* About this task: Write out the data again in full, exactly as it reads.

* Material for this task:
►

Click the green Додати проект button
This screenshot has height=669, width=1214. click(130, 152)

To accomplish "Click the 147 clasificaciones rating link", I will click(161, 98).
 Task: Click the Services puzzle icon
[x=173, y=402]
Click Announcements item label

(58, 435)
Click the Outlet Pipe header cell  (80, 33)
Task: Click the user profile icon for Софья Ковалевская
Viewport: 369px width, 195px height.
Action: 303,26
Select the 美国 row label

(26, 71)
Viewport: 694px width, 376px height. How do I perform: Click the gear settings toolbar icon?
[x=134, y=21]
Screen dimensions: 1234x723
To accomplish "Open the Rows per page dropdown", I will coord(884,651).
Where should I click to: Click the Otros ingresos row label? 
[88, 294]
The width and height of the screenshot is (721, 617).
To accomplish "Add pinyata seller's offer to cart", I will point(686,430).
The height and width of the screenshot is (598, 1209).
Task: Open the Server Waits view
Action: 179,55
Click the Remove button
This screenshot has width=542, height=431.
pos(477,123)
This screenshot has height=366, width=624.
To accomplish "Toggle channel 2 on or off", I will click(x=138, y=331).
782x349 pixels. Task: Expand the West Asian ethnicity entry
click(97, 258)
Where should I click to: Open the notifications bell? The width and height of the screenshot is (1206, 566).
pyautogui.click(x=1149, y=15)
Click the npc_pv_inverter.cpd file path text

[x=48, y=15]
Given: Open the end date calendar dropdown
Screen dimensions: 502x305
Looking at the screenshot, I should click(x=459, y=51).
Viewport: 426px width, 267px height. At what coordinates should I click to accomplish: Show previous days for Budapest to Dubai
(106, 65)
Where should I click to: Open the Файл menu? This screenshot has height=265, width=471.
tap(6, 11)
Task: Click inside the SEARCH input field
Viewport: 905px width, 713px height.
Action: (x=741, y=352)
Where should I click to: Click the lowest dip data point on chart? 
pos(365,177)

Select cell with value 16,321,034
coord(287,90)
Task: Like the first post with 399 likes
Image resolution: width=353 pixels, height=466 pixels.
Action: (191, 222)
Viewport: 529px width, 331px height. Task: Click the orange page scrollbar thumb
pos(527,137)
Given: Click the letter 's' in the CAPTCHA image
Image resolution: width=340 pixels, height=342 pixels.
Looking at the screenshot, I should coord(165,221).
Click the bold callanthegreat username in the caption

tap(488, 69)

◄

* Answer below:
Click the green Додати проект button
This screenshot has height=669, width=1214. click(130, 152)

To accomplish "Click the 147 clasificaciones rating link", I will click(161, 98).
 Task: Click the Services puzzle icon
[x=173, y=402]
Click Announcements item label

(58, 435)
Click the Outlet Pipe header cell  (80, 33)
Task: Click the user profile icon for Софья Ковалевская
Viewport: 369px width, 195px height.
Action: 303,26
Select the 美国 row label

(26, 71)
Viewport: 694px width, 376px height. How do I perform: Click the gear settings toolbar icon?
[x=134, y=21]
Screen dimensions: 1234x723
To accomplish "Open the Rows per page dropdown", I will coord(884,651).
Where should I click to: Click the Otros ingresos row label? 
[88, 294]
The width and height of the screenshot is (721, 617).
To accomplish "Add pinyata seller's offer to cart", I will point(686,430).
The height and width of the screenshot is (598, 1209).
Task: Open the Server Waits view
Action: 179,55
Click the Remove button
This screenshot has width=542, height=431.
pos(477,123)
This screenshot has height=366, width=624.
To accomplish "Toggle channel 2 on or off", I will click(x=138, y=331).
782x349 pixels. Task: Expand the West Asian ethnicity entry
click(97, 258)
Where should I click to: Open the notifications bell? The width and height of the screenshot is (1206, 566).
pyautogui.click(x=1149, y=15)
Click the npc_pv_inverter.cpd file path text

[x=48, y=15]
Given: Open the end date calendar dropdown
Screen dimensions: 502x305
Looking at the screenshot, I should click(x=459, y=51).
Viewport: 426px width, 267px height. At what coordinates should I click to accomplish: Show previous days for Budapest to Dubai
(106, 65)
Where should I click to: Open the Файл menu? This screenshot has height=265, width=471.
tap(6, 11)
Task: Click inside the SEARCH input field
Viewport: 905px width, 713px height.
Action: (x=741, y=352)
Where should I click to: Click the lowest dip data point on chart? 
pos(365,177)

Select cell with value 16,321,034
coord(287,90)
Task: Like the first post with 399 likes
Image resolution: width=353 pixels, height=466 pixels.
Action: (191, 222)
Viewport: 529px width, 331px height. Task: Click the orange page scrollbar thumb
pos(527,137)
Given: Click the letter 's' in the CAPTCHA image
Image resolution: width=340 pixels, height=342 pixels.
Looking at the screenshot, I should coord(165,221).
Click the bold callanthegreat username in the caption

tap(488, 69)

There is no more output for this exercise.